Life is strange, though, because over a thousand townsfolk in Parnissi are singing their praises to me. Singing, shouting, affirming their love for the girl who saved their home. But they don’t even know me. They don’t know one thing about me other than the fact that I won the Flower Trials, and that I slayed Vahilda Marguerite like an animal in the street.

I did not kill the wicked witch intending to become a hero. I did it to free myself of our bond. Now that I’m free, though, all I want to do is find a place to call home.

“Don’t leave.”

“Stay with us.”

“Your home is here.”

The townsfolk of this land plead with me to remain, to live out the rest of my days in a place that doesn’t feel like home.

“You can’t go back,” a townsperson says, “not without the help of a witch or wizard.”

“But she’ll be bound again in an oath,” another says.

“If she were born here, she’d be able to travel as she pleased from Parnissi to the human world.”

“The only way out is through the thorns. But no one has ever made it out alive. It’s certain death, that’s for sure.”

Their words mean nothing to me. I’ve already made up my mind. My time here in Parnissi has come to an end, and I must adhere to that knowledge. The witches and wizards aren’t too pleased with me, their faces screwed into unhappy frowns as I dash past them, toward the sea of thorns, toward freedom.

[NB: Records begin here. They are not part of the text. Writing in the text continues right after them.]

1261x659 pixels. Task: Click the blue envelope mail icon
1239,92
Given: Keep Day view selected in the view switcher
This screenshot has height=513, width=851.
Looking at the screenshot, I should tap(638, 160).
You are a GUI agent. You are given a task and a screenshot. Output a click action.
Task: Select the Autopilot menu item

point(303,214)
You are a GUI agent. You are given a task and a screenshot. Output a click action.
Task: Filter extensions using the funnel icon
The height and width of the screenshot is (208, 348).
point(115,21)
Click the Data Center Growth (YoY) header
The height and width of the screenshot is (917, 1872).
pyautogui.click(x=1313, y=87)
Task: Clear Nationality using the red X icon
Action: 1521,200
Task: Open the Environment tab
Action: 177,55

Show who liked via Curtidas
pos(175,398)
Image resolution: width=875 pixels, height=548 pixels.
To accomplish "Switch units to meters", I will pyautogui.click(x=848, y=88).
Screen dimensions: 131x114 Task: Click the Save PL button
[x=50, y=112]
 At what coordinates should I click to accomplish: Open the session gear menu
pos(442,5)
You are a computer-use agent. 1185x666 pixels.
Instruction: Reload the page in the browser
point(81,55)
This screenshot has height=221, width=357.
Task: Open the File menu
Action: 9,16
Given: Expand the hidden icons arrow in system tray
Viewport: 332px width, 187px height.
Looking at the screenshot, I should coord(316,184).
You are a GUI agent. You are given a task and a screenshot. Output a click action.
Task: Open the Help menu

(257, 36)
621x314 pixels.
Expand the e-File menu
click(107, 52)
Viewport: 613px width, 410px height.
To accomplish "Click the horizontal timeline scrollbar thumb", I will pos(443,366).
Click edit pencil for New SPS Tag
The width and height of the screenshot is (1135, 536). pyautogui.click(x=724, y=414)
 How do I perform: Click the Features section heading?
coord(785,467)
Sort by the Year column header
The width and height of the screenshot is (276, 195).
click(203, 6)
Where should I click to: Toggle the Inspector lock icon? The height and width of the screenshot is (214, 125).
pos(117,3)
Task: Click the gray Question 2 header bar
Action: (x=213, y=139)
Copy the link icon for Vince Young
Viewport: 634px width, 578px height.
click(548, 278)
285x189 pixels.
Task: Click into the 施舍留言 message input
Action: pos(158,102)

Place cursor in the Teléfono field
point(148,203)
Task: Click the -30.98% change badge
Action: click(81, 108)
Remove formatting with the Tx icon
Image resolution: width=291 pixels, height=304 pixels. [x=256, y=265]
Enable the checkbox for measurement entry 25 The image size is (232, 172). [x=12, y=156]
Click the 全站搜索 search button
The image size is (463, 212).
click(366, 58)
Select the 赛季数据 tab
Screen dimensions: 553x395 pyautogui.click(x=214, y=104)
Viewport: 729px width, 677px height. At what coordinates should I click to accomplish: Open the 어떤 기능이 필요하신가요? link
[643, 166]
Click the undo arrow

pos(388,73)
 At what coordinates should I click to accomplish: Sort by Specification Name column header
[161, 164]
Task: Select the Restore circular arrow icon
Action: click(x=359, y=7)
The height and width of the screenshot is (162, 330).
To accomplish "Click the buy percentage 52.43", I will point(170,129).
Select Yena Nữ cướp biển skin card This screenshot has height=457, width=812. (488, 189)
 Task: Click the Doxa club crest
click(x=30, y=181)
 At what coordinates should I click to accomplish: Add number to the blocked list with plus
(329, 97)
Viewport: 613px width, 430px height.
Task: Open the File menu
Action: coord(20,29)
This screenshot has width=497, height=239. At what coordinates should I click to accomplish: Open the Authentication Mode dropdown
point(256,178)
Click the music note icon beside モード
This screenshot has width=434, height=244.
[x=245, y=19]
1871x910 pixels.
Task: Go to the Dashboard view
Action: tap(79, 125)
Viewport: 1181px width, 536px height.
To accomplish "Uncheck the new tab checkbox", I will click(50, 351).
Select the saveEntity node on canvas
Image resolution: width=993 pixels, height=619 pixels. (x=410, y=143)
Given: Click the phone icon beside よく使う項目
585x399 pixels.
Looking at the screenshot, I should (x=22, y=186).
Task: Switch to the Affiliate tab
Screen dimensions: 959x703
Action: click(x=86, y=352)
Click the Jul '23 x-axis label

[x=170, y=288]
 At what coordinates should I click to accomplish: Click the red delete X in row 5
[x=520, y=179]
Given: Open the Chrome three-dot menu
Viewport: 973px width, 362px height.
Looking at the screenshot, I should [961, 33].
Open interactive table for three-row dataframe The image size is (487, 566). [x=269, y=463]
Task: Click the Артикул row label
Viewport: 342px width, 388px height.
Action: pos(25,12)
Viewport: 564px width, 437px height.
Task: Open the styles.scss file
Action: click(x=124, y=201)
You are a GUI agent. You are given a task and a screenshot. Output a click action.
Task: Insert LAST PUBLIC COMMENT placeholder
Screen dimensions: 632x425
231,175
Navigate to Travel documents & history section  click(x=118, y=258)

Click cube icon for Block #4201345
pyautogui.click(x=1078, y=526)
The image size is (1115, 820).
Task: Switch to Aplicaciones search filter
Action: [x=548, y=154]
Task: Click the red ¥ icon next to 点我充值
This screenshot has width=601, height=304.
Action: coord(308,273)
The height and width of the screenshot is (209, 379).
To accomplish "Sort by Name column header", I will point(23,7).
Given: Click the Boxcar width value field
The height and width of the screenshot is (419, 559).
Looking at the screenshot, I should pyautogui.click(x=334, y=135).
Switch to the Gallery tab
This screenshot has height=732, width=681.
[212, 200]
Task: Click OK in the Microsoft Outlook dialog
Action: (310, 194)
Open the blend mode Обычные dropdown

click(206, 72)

Their love for me fades into jeers, hisses, name-calling; some even throw rocks at me. Love is curiously fragile, fickle, and will turn on you the moment you decided on something better. All I ever wanted was to be free. To run far, far away from all that ails me, from all that restricts me from being me. But I’ve got to find me first. And now, I’ll have the free will to do just that. To get there, though, I must escape. I must be free. I must run!

Run!

Run!

RUN!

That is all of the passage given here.